=== MATERIAL FOR THIS EXERCISE ===

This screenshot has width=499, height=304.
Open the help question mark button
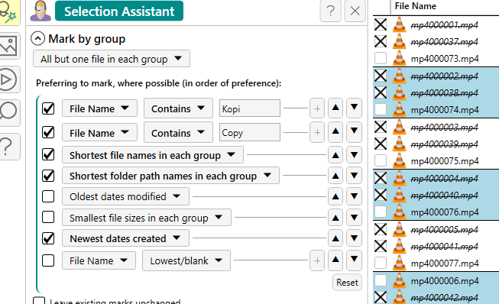pyautogui.click(x=331, y=11)

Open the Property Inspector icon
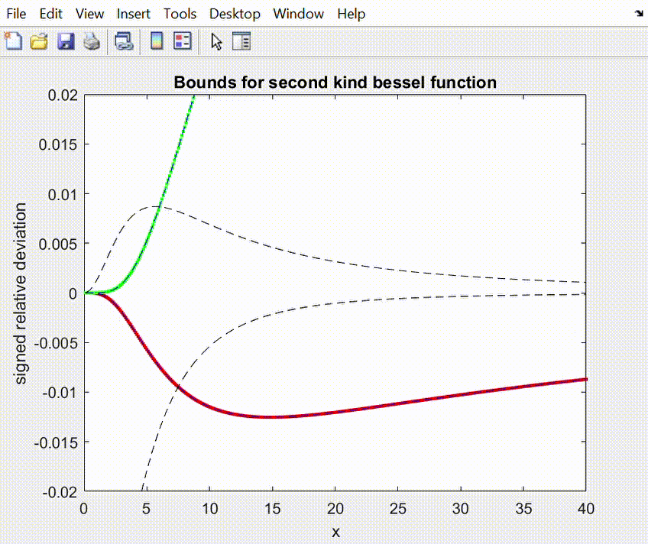(241, 41)
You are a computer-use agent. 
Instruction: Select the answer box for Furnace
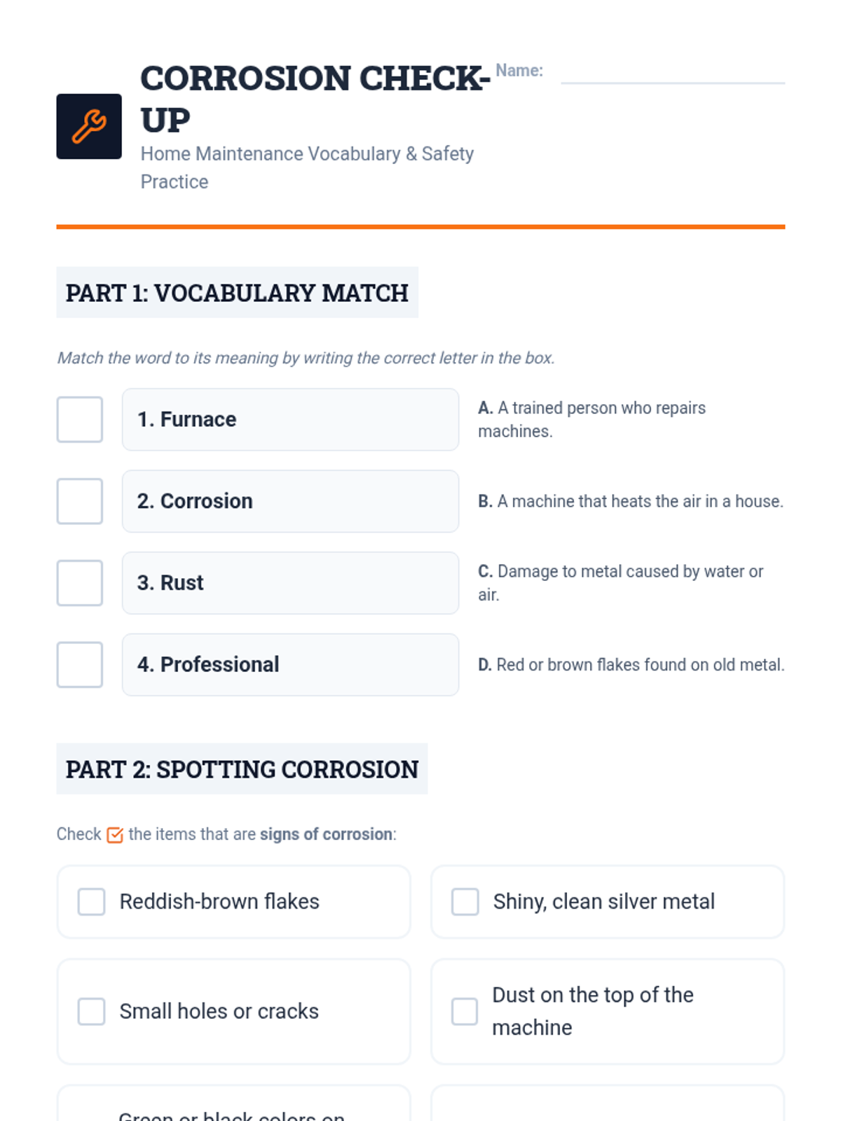click(80, 420)
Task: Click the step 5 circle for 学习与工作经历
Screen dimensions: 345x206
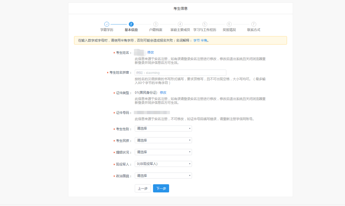Action: (205, 24)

===

▸ **WHAT TO WORK ON**
Copy each entry above exactly; drop the pictures.

▸ **YOUR RESPONSE**
This screenshot has width=499, height=304.
Open the help question mark button
pyautogui.click(x=331, y=11)

Open the Property Inspector icon
(241, 41)
You are a computer-use agent. 
Instruction: Select the answer box for Furnace
click(80, 420)
Task: Click the step 5 circle for 学习与工作经历
Screen dimensions: 345x206
Action: (205, 24)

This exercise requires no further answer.